Regelbasiertes Wealth Management
Regelbasiertes Wealth Management ist der standardisierten Vermögensverwaltung unterstellt. Diese Sondervariante charakterisiert sich durch die im Vorfeld klar benannten Regeln für spezifische Kauf- und Verkaufsentscheidungen, die der Vermögensverwalter die gesamte Laufzeit über einhalten muss. Solche Vermögensverwaltungen stützen sich insbesondere auf breitgestreute Index-Fonds. Regelbasiertes Wealth Management ist außerdem typisch für Portfolios, bei denen bestimmte Verhältnisse einzuhalten sind, zum Beispiel 30 % Anleihen und 70 % Aktien. Das Portfolio wird dann regelmäßig entsprechend solcher Vorgaben angepasst.
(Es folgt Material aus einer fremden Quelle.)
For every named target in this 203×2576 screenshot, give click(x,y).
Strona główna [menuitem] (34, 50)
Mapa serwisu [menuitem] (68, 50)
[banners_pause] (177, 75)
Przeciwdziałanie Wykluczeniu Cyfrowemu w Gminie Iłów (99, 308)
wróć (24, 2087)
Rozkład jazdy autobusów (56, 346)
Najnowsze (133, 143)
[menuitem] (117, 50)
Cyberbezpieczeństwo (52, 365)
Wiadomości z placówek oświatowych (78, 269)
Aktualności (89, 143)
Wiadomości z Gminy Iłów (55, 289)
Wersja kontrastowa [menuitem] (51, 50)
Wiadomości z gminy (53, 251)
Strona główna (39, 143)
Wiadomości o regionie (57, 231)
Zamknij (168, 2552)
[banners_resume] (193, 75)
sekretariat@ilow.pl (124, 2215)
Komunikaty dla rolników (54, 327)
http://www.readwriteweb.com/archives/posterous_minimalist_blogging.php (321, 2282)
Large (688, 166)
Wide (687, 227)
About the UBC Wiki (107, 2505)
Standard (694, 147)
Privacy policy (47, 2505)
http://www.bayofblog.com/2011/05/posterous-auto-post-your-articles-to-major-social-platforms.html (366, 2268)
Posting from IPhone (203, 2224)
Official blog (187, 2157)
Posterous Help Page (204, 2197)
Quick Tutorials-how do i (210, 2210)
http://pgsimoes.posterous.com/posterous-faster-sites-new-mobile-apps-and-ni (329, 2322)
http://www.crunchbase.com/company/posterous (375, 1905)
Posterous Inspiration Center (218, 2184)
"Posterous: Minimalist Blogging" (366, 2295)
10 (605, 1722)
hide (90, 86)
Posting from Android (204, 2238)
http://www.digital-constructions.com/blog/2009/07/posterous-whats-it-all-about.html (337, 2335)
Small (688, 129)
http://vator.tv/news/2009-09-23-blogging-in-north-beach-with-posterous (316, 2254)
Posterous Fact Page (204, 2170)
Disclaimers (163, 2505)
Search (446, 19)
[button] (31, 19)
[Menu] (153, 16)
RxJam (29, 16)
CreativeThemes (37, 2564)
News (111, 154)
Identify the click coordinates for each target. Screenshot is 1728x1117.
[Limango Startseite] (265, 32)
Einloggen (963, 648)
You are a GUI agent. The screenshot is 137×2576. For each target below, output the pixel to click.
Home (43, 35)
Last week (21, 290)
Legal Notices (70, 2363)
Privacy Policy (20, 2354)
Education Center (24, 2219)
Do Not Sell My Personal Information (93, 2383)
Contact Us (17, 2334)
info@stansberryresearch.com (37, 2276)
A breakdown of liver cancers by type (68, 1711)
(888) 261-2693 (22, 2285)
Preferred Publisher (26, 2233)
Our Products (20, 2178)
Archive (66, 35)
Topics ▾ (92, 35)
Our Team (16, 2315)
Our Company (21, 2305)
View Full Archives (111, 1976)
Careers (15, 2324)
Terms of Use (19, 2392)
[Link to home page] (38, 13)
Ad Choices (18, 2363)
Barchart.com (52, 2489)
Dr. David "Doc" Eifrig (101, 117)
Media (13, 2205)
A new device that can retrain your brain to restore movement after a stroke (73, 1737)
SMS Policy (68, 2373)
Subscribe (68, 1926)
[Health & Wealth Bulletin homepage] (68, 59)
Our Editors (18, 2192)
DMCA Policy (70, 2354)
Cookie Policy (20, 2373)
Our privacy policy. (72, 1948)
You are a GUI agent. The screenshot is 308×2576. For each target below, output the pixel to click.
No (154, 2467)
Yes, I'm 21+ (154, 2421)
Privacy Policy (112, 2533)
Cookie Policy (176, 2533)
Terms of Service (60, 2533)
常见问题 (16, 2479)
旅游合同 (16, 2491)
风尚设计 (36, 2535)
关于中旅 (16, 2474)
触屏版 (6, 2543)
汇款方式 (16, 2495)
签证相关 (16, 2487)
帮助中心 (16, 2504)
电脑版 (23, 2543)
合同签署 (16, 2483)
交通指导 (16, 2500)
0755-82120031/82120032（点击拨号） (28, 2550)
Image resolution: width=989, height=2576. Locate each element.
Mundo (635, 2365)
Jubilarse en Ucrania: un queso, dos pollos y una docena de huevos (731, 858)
Kosten einer Vermögensverwaltung
Die Kostenstruktur musst du für jeden Vermögensverwalter individuell kalkulieren, denn feste Gebühren nach einer Verordnung gibt es da nicht. Der Vermögensverwalter kann also so viel erheben, wie er denkt, dass seine eigene Arbeit das wert wäre. Natürlich zeigen viele Beispiele aus der Geschichte, dass sich Vermögensverwalter und auch Hedgefonds gern sehr gut bezahlen lassen, ohne überhaupt einen nennenswerten Mehrwert gegenüber breitgestreuten und kostengünstigen ETFs zu liefern.
Normalerweise setzen sich die Kosten bei Vermögensverwaltungen aus diesen Positionen zusammen:
Fixkosten
Die Fixkosten sind quasi das, was in der ETF-Welt die TER ist. Sie fallen also immer an, sind aber höher als bei ETFs. Normalerweise rangieren sie in einem Spektrum zwischen rund 1,25 und 3 %. Umso exklusiver und individueller, desto höher auch die Kosten. Robo-Adviser sind daher typischerweise die günstigste Lösung, gefolgt von standardisierten Vermögensverwaltungen. Individuelles Wealth Management ist am teuersten.
Erfolgsgebühren
Erfolgsgebühren fallen, wie der Name schon sagt, nur bei Erfolg an. Wie genau der definiert ist, hängt von der jeweiligen Vermögensverwaltung ab. Beliebt ist das Prinzip nach "High Watermarks". Erreicht das Portfolio einen Höchststand, wird von diesem aus eine Erfolgsgebühr herausgerechnet. Performt das Portfolio danach über mehrere Jahre schlecht und erreicht keine neuen Höchststände, fällt auch bis zum Erreichen neuer "High Watermarks" keine Erfolgsgebühr an. Häufig versuchen aber eben genau das Vermögensverwalter und Hedgefonds zu umgehen, indem sie den Fonds dann einfach schließen und neu auflegen. Wurde diese Karte schon mehrfach gezogen, solltest du also Vorsicht walten lassen!
Interne Verwaltungs- und Transaktionskosten
Die internen Kosten der Vermögensanlagen umfassen alle Kosten, die dem Vermögensverwalter bei der Verwaltung deines Vermögens entstehen - also zum Beispiel Ordergebühren, laufende Kosten für einzelne Produkte und Konto- sowie Depotführungsgebühren. Idealerweise agiert die Vermögensverwaltung wirtschaftlich, denn die Kosten mindern ebenso deine Rendite, da sie in voller Höhe an dich weitergereicht werden.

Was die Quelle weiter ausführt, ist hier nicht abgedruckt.